Il ressort des dispositions du Code civil applicables au droit de la vente que le cédant de titres de sociétés doit garantir l’acheteur contre toute éviction qui lui serait personnellement imputable, cela, même en l’absence de clause dans l’acte de cession.

Cela ressort notamment des articles 1626 et 1628 du Code civil :


 
  • Quoique lors de la vente il n'ait été fait aucune stipulation sur la garantie, le vendeur est obligé de droit à garantir l'acquéreur de l'éviction qu'il souffre dans la totalité ou partie de l'objet vendu, ou des charges prétendues sur cet objet, et non déclarées lors de la vente.
 
  • Quoiqu'il soit dit que le vendeur ne sera soumis à aucune garantie, il demeure cependant tenu de celle qui résulte d'un fait qui lui est personnel : toute convention contraire est nulle.
Le cadre juridique :

La Cour de cassation sur le fondement du principe de la garantie d’éviction retient classiquement que le cédant à interdiction de commettre des actes de nature à constituer des reprises  ou des tentatives de reprise du bien cédé, ou encore à empêcher le cessionnaire de poursuivre son activité économique.

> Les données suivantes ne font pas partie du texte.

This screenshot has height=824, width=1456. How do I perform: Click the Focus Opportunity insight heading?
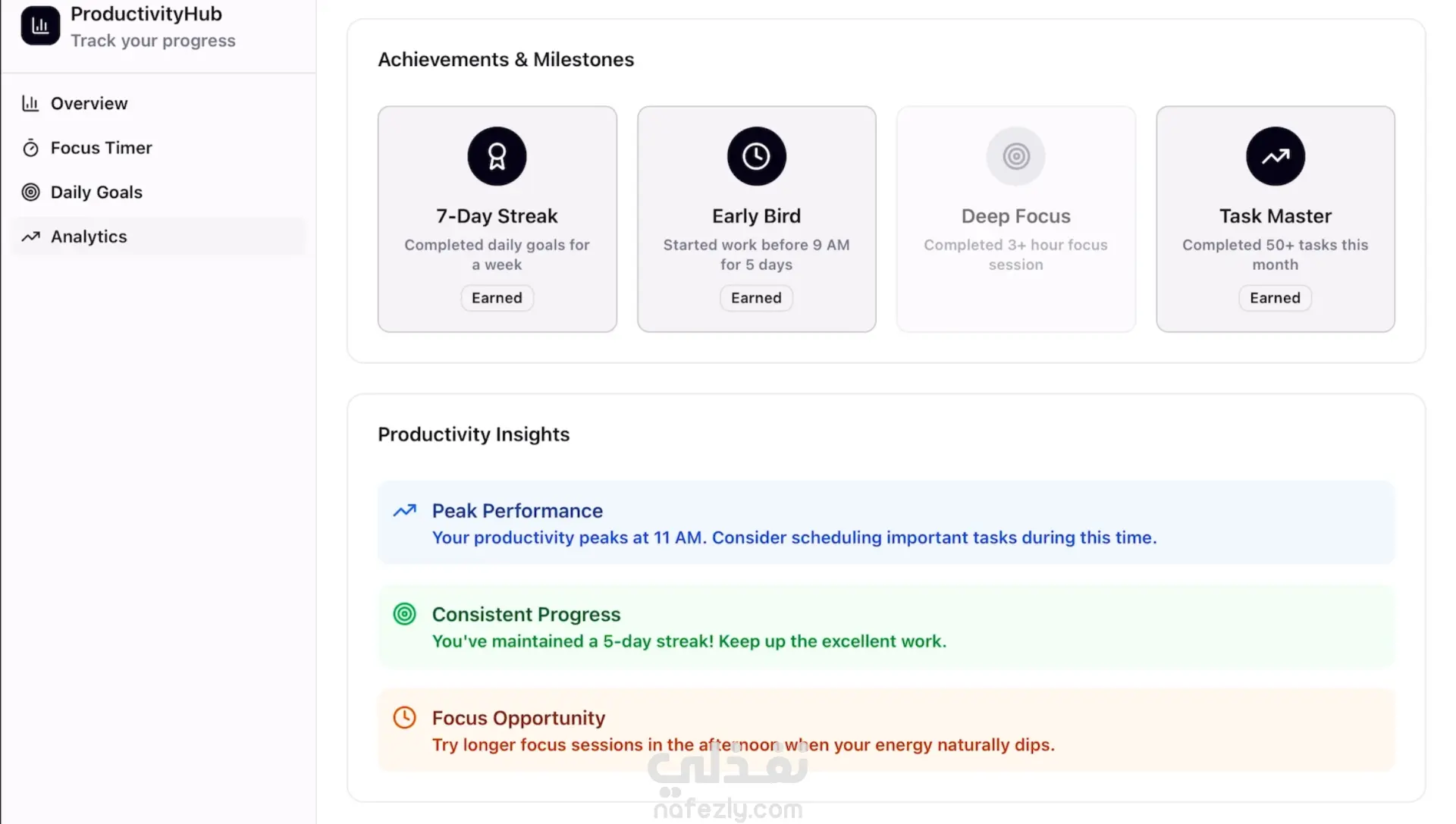(x=518, y=718)
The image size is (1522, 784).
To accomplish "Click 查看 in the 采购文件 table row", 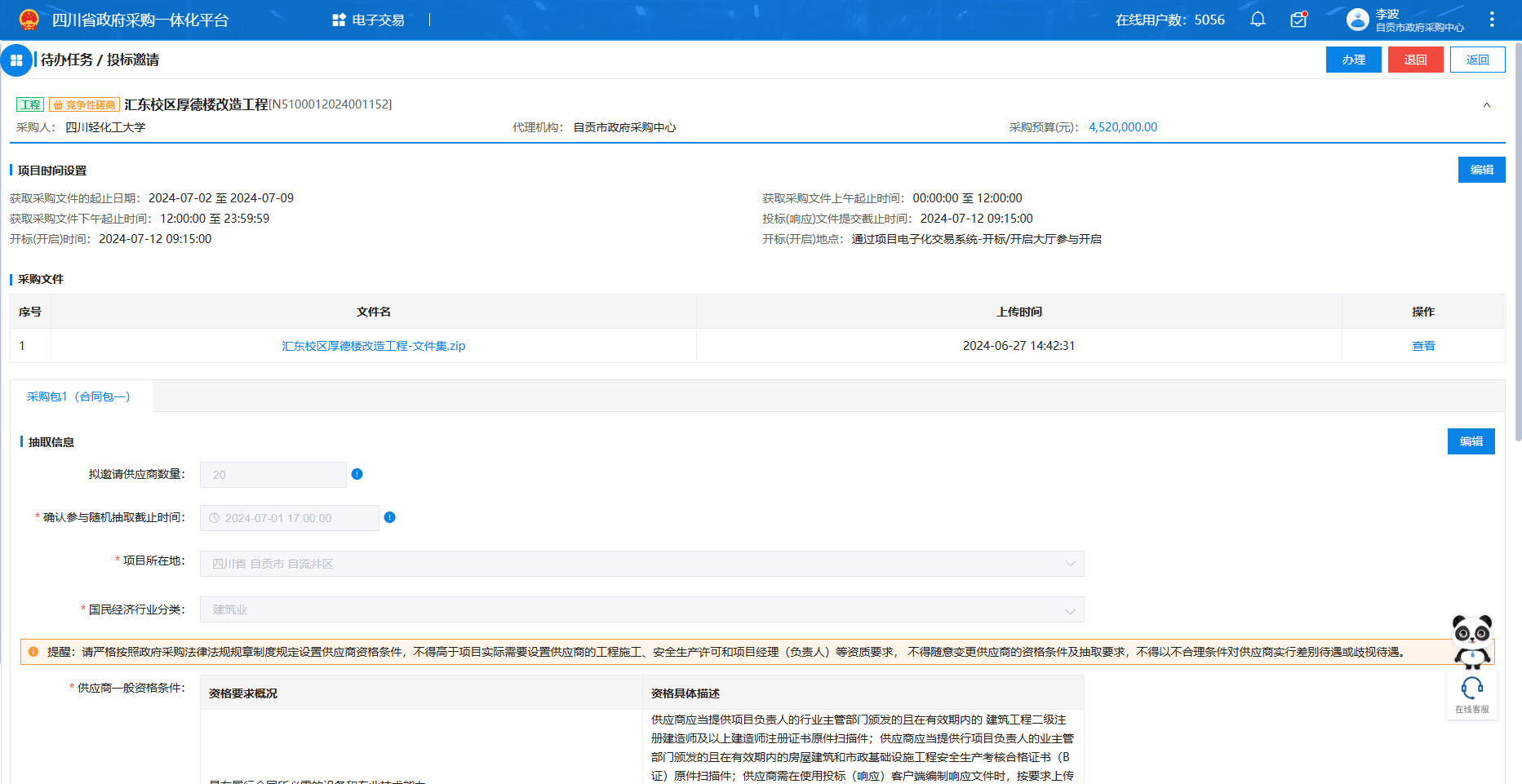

Il ressort notamment de ces articles que la garantie d’éviction ne prend pas fin à l’expiration d’une clause de non-concurrence convenue entre les parties.

Le cas d’espèce :

Dans l’affaire susvisée, trois ans après avoir cédé leurs titres de sociétés, des cédants ont constitué une nouvelle structure qui opèrait dans le même domaine d’activité, ce qui leur a valu un procès de la part du cessionnaire qui leur réclamait la restitution d’une partie du prix de vente, outre des dommages et intérêts.

La cour d’appel de Paris a fait droit à la demande du cessionnaire considérant que les cédants, en se rétablissant, ont manqué à leur obligation d’éviction, leurs agissements ayant abouti à un détournement de la clientèle attachée aux produits et services vendus par la société cédée.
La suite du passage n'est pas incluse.